**Action item:**
From the records below, pull each line that has "icon".
┄┄┄┄┄┄┄┄┄┄┄┄┄┄┄┄┄┄┄┄
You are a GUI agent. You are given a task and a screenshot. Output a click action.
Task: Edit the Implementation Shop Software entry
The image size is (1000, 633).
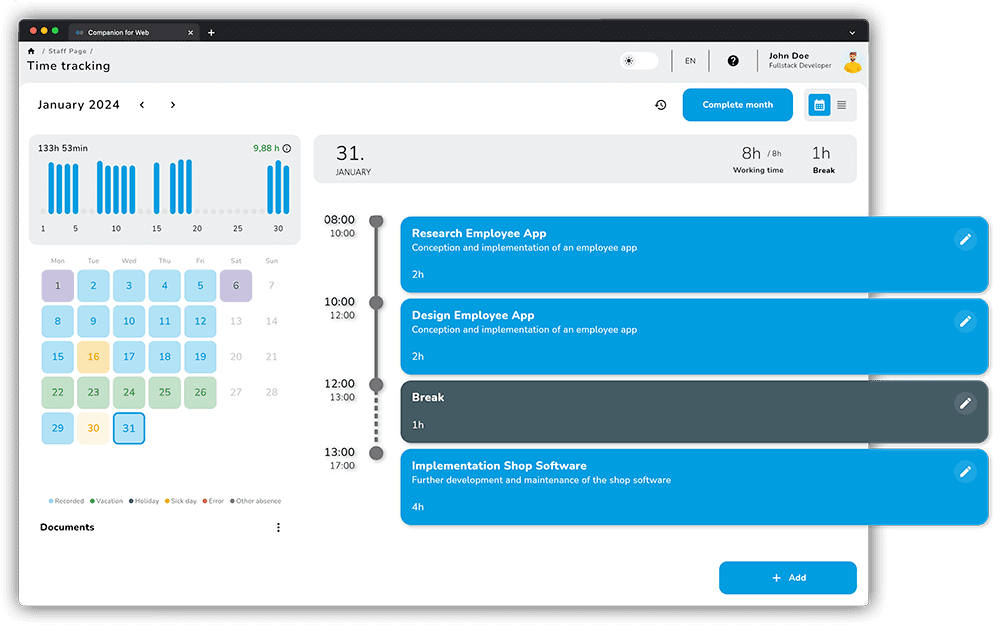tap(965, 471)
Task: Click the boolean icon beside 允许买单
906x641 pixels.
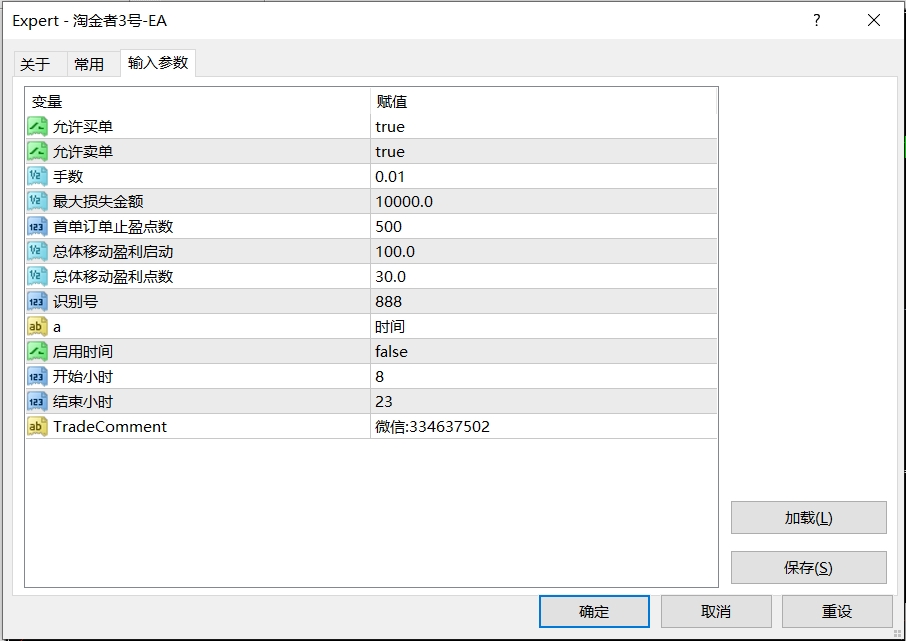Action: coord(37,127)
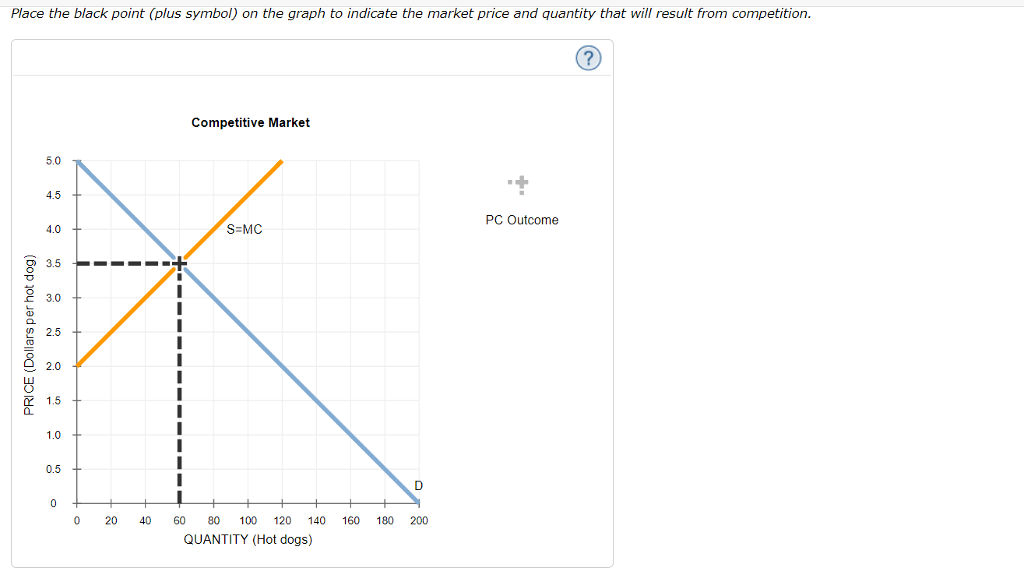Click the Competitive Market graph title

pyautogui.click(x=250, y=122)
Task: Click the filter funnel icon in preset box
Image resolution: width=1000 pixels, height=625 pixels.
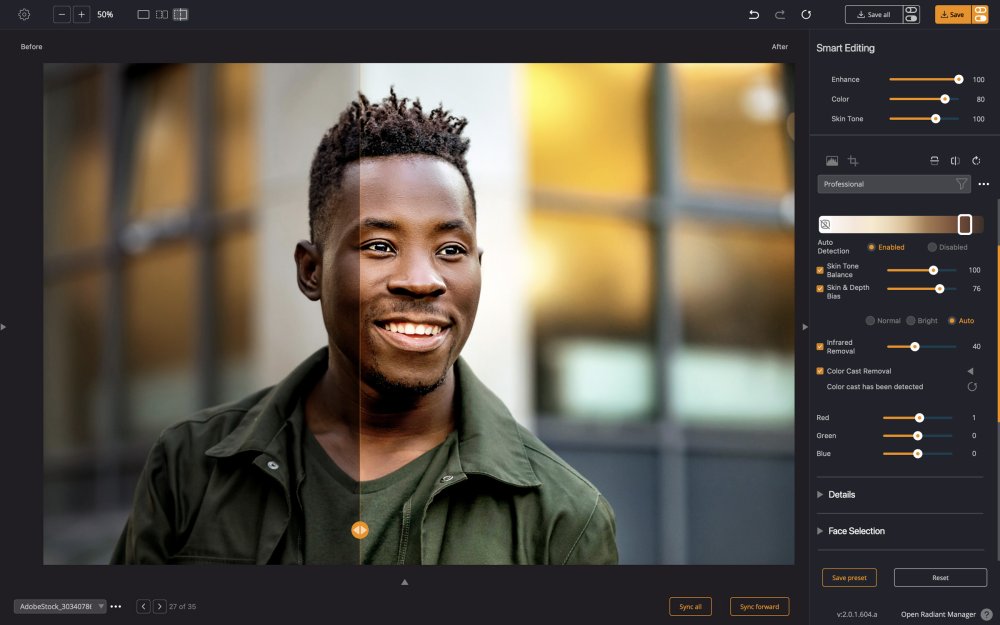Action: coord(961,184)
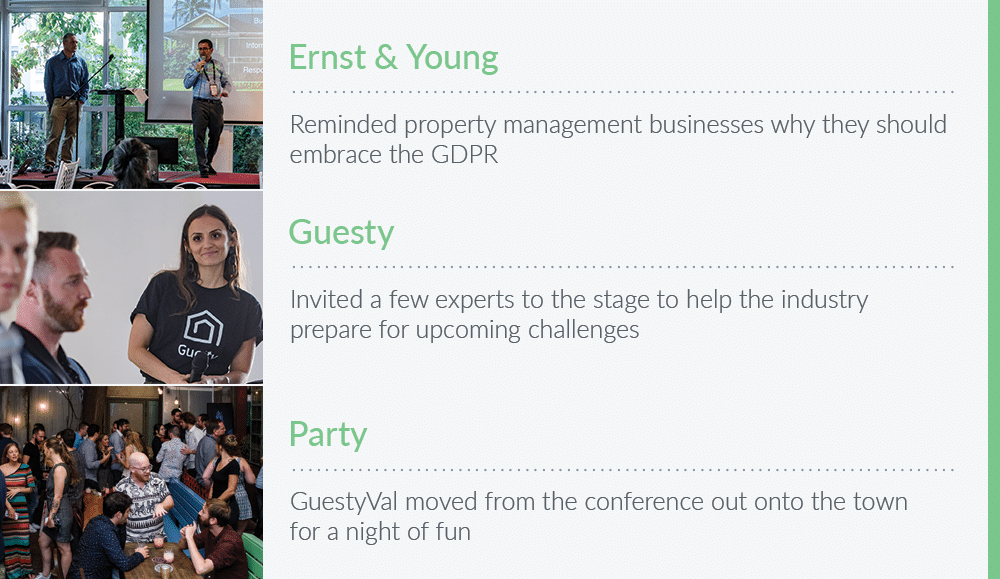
┄┄┄┄┄┄┄┄┄┄┄┄┄┄┄┄┄┄┄┄
**Exercise result:**
Task: Click the boolean icon beside 允许买单
Task: Click the filter funnel icon in preset box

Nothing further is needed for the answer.